建物分野のエネルギー消費を抑えるZEB (ゼロ・エネルギー・ビル)の動きも活発です。エネルギー効率の良し悪しによって売買・賃貸の額が変動するなど、建物が格付けさている状況です。すでに日本国内でも、2014年4月に閣議決定された「エネルギー基本計画」において、政策目標が設定されています。
オプテックスは、照明制御センサーやバッテリーレス・スイッチなどの製品、さらには遠隔化、自動化、IoT化といったさまざまな切り口で建物のエネルギー効率の向上に貢献してきました。

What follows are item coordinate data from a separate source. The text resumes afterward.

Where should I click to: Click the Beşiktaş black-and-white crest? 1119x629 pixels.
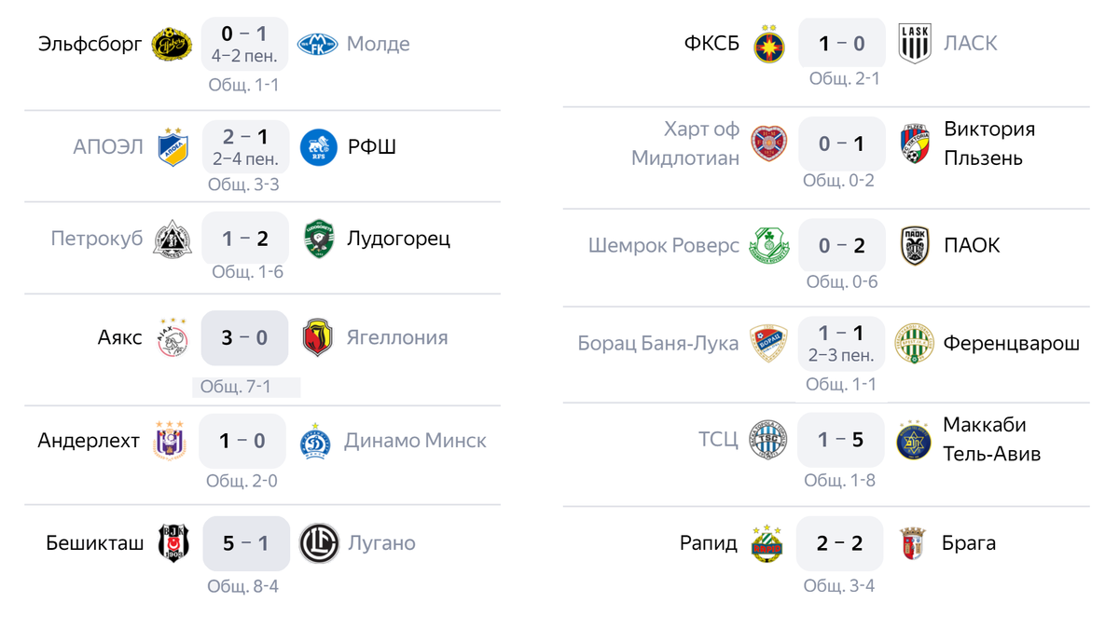pyautogui.click(x=173, y=543)
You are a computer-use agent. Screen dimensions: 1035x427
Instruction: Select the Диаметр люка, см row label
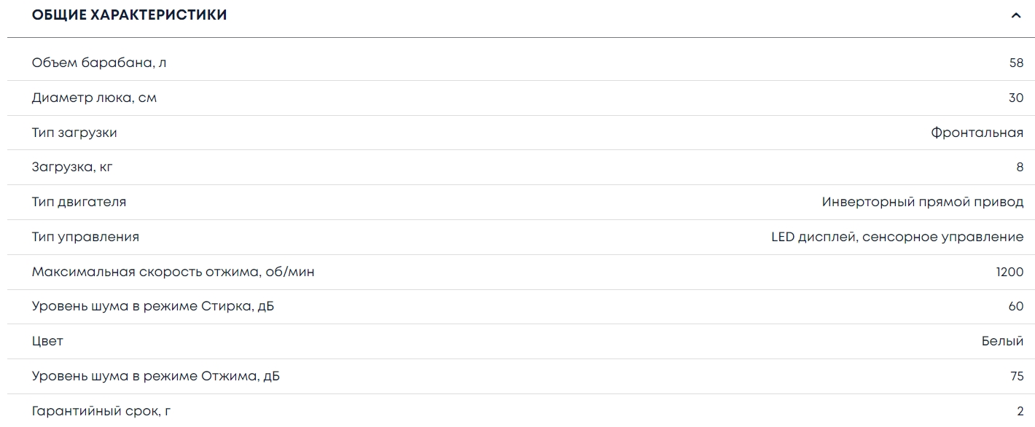94,98
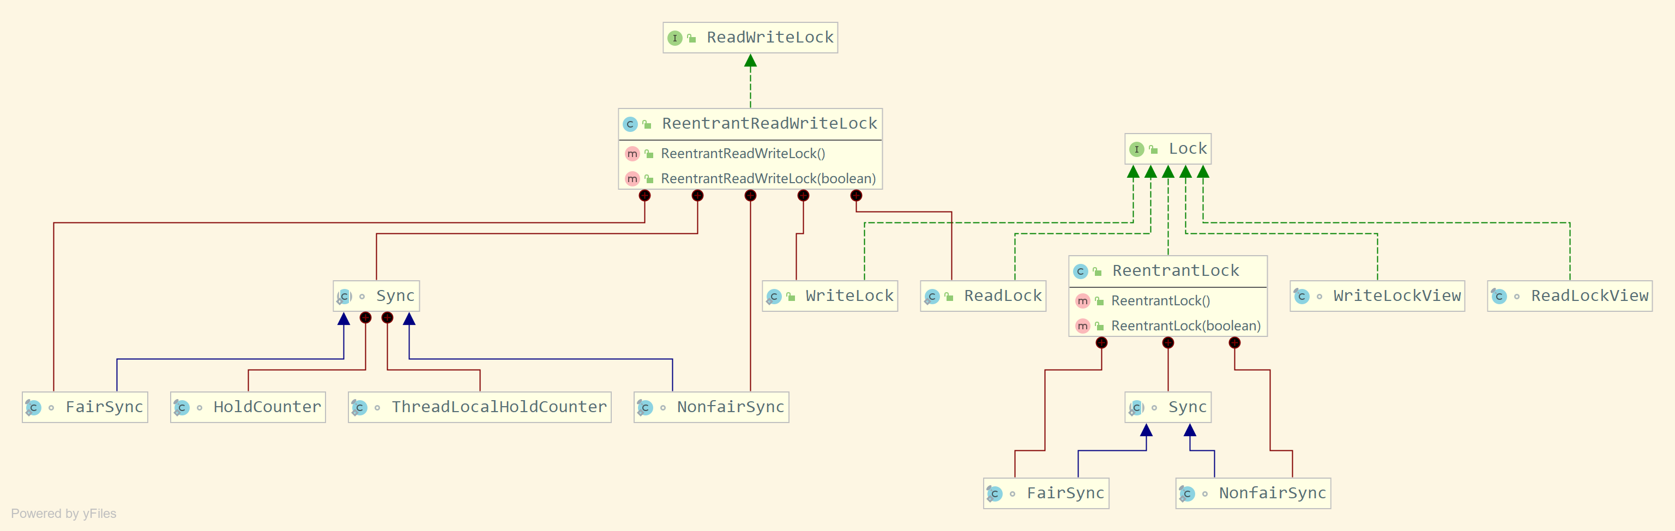Viewport: 1675px width, 531px height.
Task: Click the method icon beside the ReentrantLock() constructor
Action: click(x=1082, y=301)
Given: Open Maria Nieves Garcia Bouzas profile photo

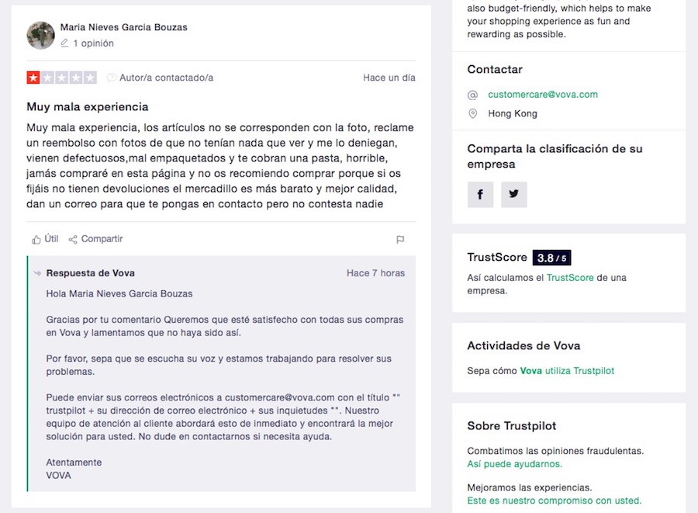Looking at the screenshot, I should pos(40,35).
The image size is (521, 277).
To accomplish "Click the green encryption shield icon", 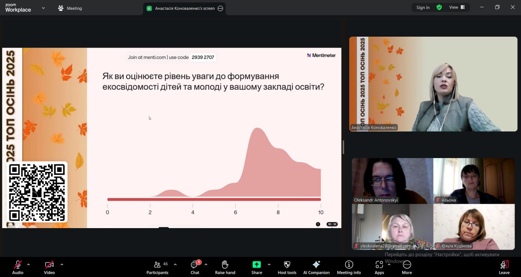I will 439,7.
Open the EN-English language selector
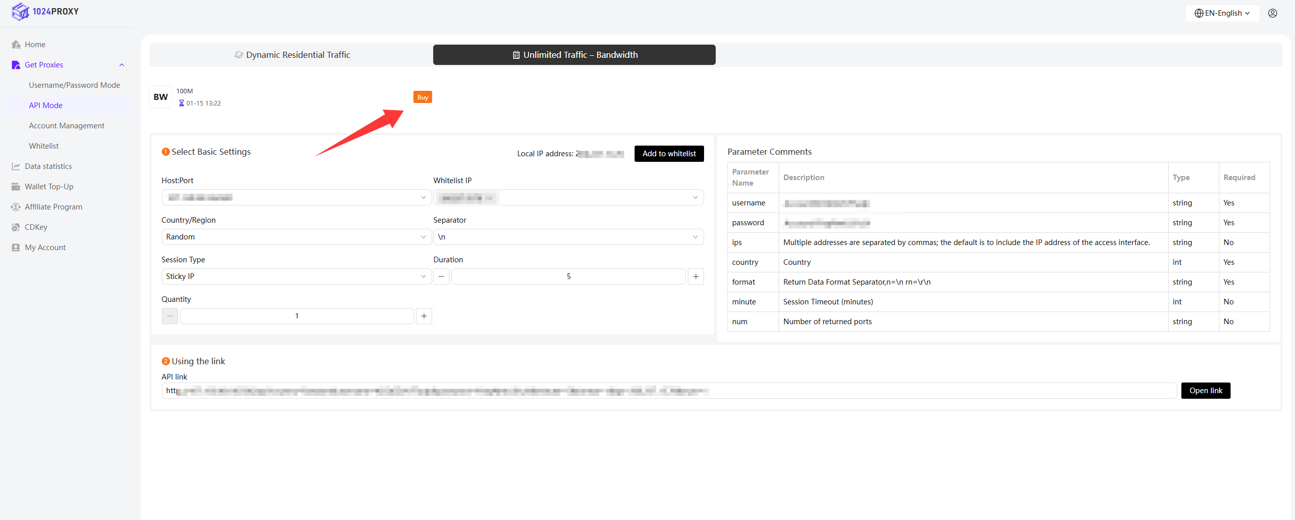The width and height of the screenshot is (1295, 520). tap(1222, 13)
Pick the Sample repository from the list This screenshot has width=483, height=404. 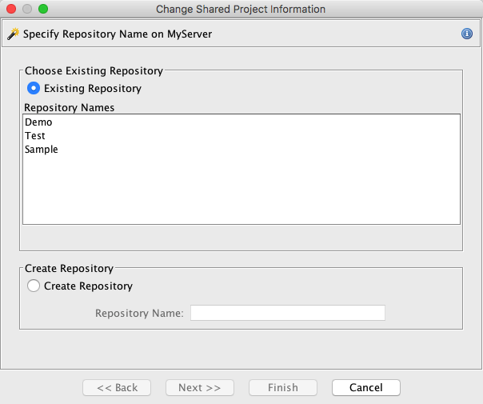[42, 150]

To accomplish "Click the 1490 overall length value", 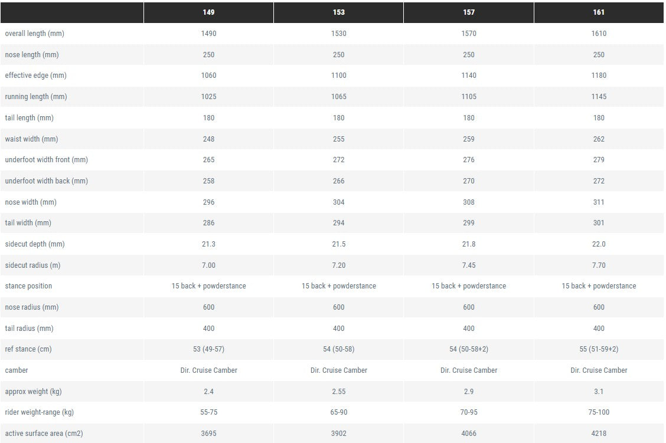I will (x=208, y=34).
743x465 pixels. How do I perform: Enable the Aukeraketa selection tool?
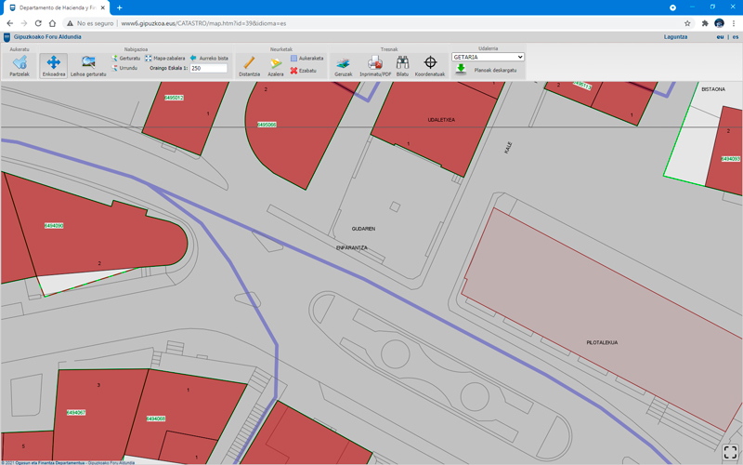click(306, 58)
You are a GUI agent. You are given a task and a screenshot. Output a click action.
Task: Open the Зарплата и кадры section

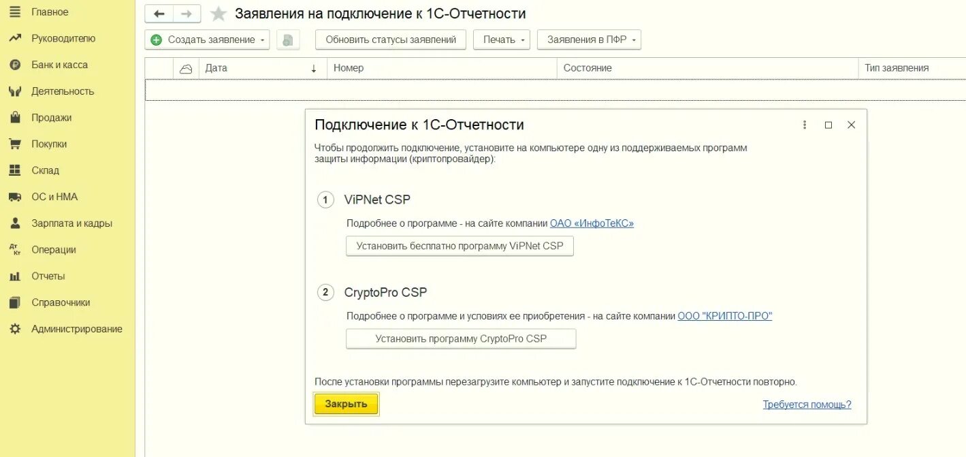point(71,223)
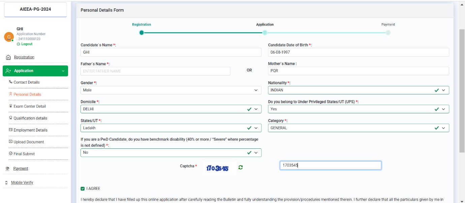Click the Exam Center Detail icon
The width and height of the screenshot is (465, 203).
point(11,106)
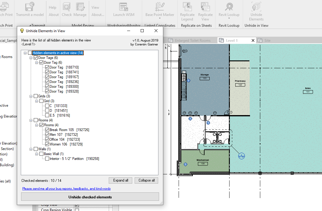Screen dimensions: 322x211
Task: Collapse the Rooms tree node
Action: click(31, 120)
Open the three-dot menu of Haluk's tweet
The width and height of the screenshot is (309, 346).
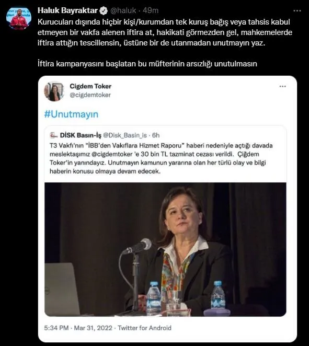[297, 10]
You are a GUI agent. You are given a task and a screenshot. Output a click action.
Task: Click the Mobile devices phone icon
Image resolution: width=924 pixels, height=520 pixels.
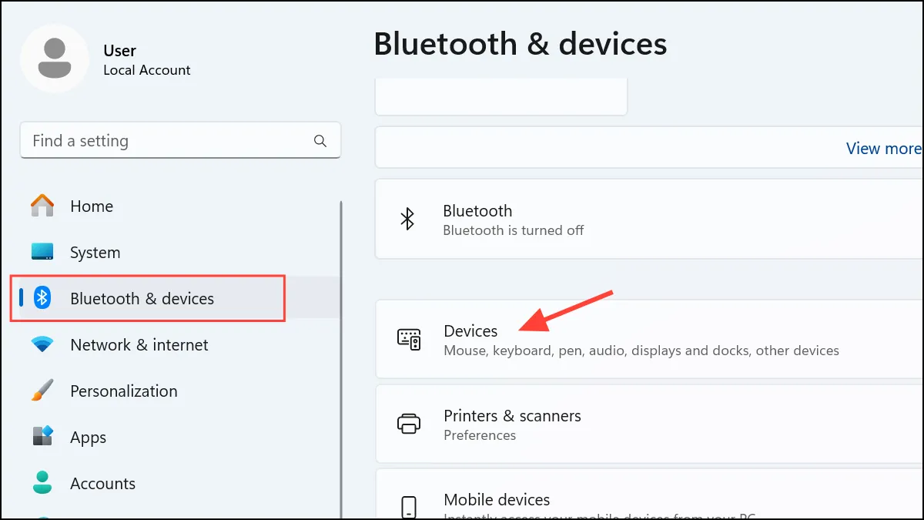pos(409,507)
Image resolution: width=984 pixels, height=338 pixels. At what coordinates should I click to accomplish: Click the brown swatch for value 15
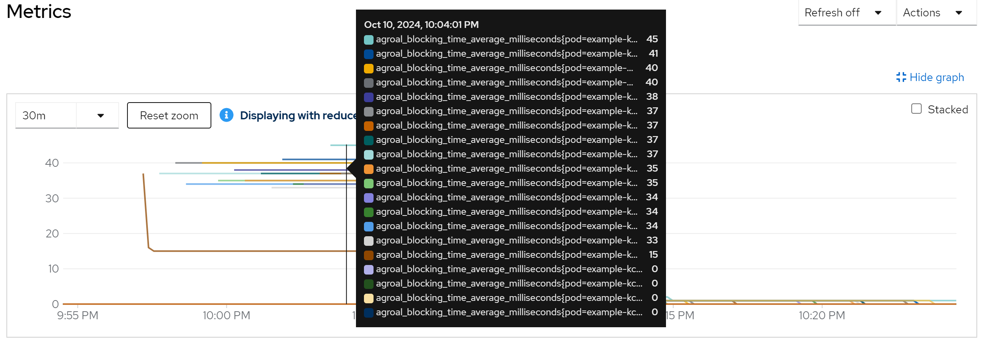point(369,255)
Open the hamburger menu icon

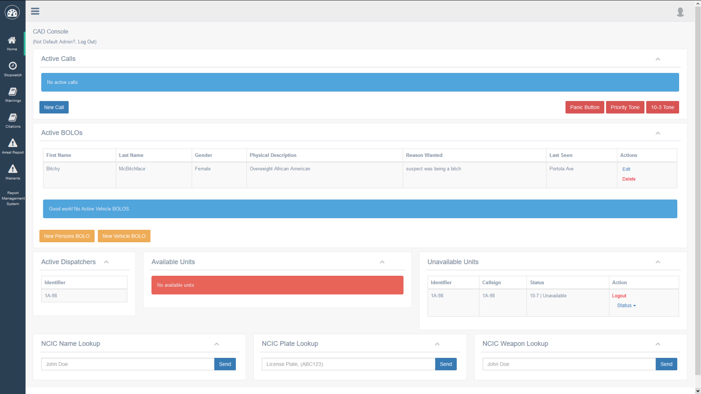point(35,11)
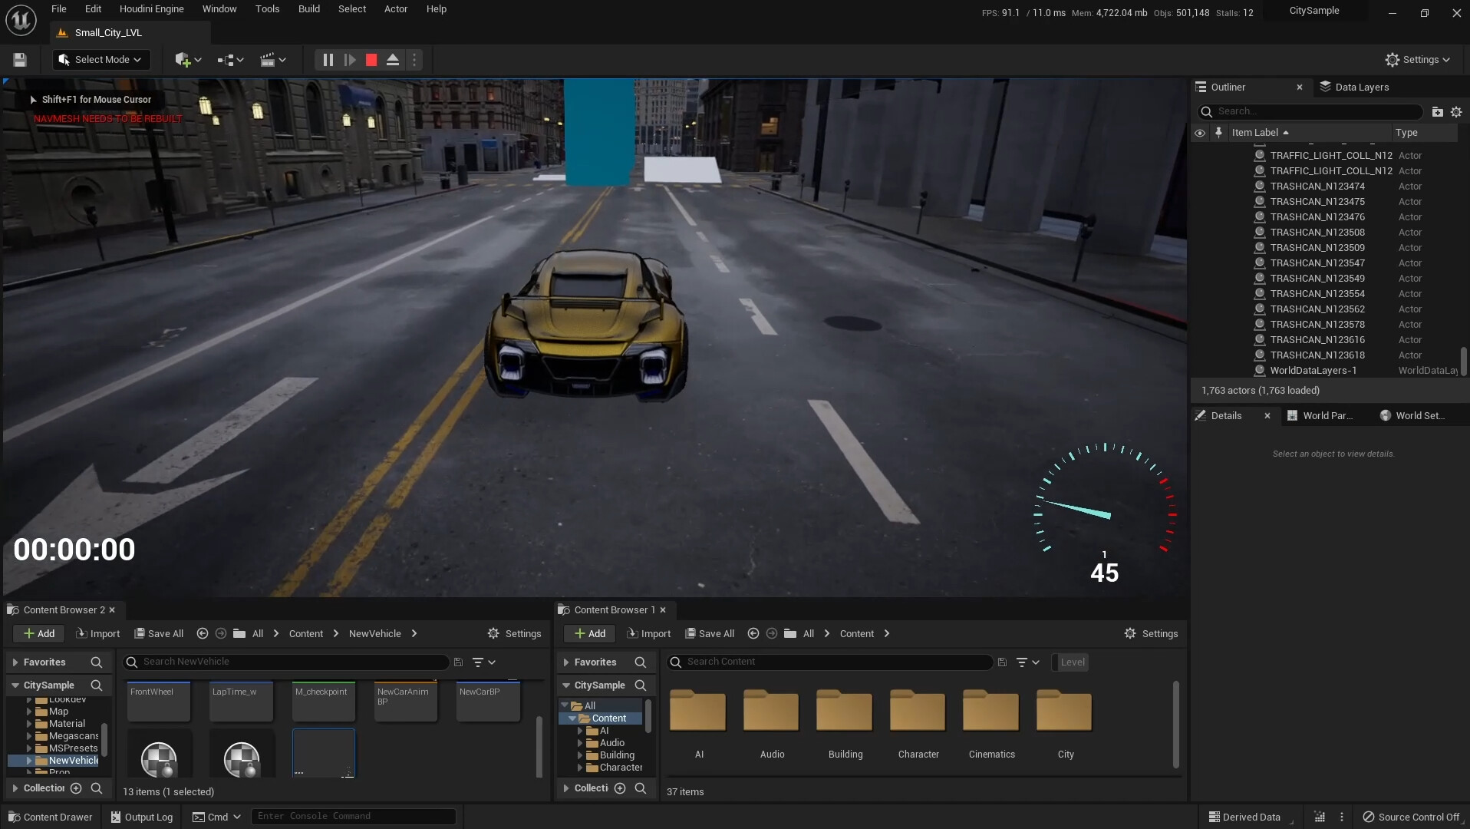Toggle the pin column in the Outliner
The height and width of the screenshot is (829, 1470).
click(x=1218, y=133)
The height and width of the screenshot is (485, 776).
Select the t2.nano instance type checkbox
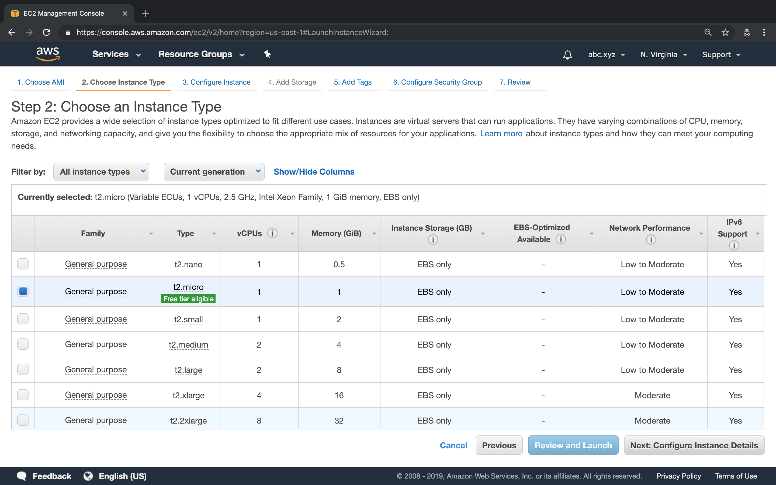[x=23, y=264]
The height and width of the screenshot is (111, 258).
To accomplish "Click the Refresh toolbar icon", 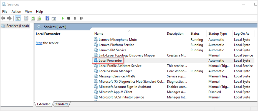I will (33, 18).
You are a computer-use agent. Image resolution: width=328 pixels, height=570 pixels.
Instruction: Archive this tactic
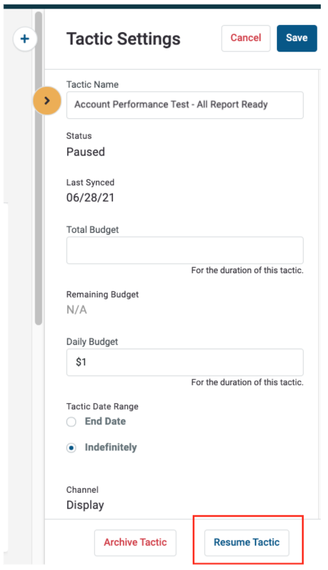point(135,543)
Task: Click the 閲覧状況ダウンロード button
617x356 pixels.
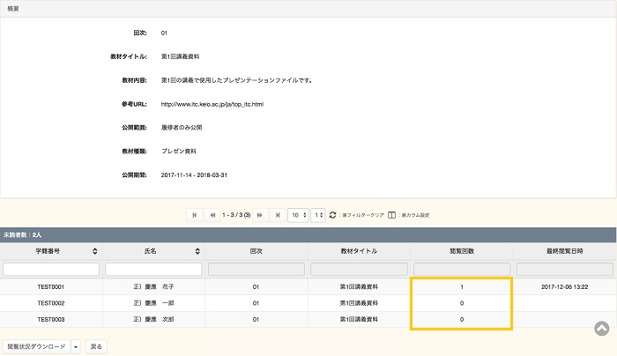Action: tap(36, 346)
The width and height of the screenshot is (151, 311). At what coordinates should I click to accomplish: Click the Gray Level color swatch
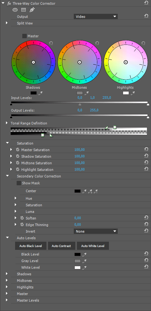[x=78, y=261]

オフィスビルのエネルギー消費のうち、空調が占める割合は6割を超えます。そのエネルギーロスの大部分は、じつは不必要なドアの開閉(いわゆる「無駄開き」)によるものと言われています。
このようなエネルギーロスへの対策として、無駄開き抑制自動ドアセンサー「eスムースセンサー」は、人の進む方向を見極めることで無駄な自動ドアの開閉を抑制することができます。これにより建物の空調効率を大幅に向上させ、CO2の排出を削減することができます。
「しが発低炭素ブランド」の第1回 認定製品の1つとして、オプテックスの無駄開き抑制自動ドアセンサー「eスムースセンサー」が選ばれました。

「しが発低炭素ブランド」とは
滋賀県では、地球温暖化の原因となる温室効果ガスの削減と経済・社会の発展が調和した持続可能な「低炭素社会づくり」を進めており、その実現に向けた取組みの一環として「しが発低炭素ブランド」認定制度が2018年(平成30年)に発足されました。
「しが発低炭素ブランド」では、他者の温室効果ガス削減に貢献する優れた省エネ製品やサービスにより削減されたCO2量を、定量的に評価する「貢献量評価」に基づいて評価認定しています。

貢献量評価に基づく「しが発低炭素ブランド」

しが発低炭素ブランド 第1回指定認定「eスムースセンサー」

センサーを通じて実現できるさまざまな社会貢献

オプテックスのセンサーは、脱炭素化だけではなく、より広範な社会貢献につながるポテンシャルを持っており、SDGs (持続可能な開発目標) で取り上げられた課題の多くに符合します。
例えば、水質センサーで『3.人々に保健と福祉を』『6.安全な水とトイレを世界中に』、セキュリティセンサーや自動ドアセンサーで『11.住み続けられるまちづくりを』。
また、遠隔化、自動化、IoT、バッテリー化やバッテリーレス化など、省力化・効率化を通して『8.働きがいも経済成長も』意識しながら『9.産業と技術革新の基盤をつくろう』としています。
さらに生み出すだけではなく、先の貢献量を意識した活動は『12.つくる責任つかう責任』につながるととらえています。
このようにオプテックスは、今後もさまざまな局面で貢献できると考えています。

オプテックスのSDGsへの貢献

オプテックスは社会的な課題や持続可能な世界の実現に向け、自社の強みであるセンシングテクノロジーを活用し、お客様とともにグローバルな成長とビジネスの発展にチャレンジしていきます。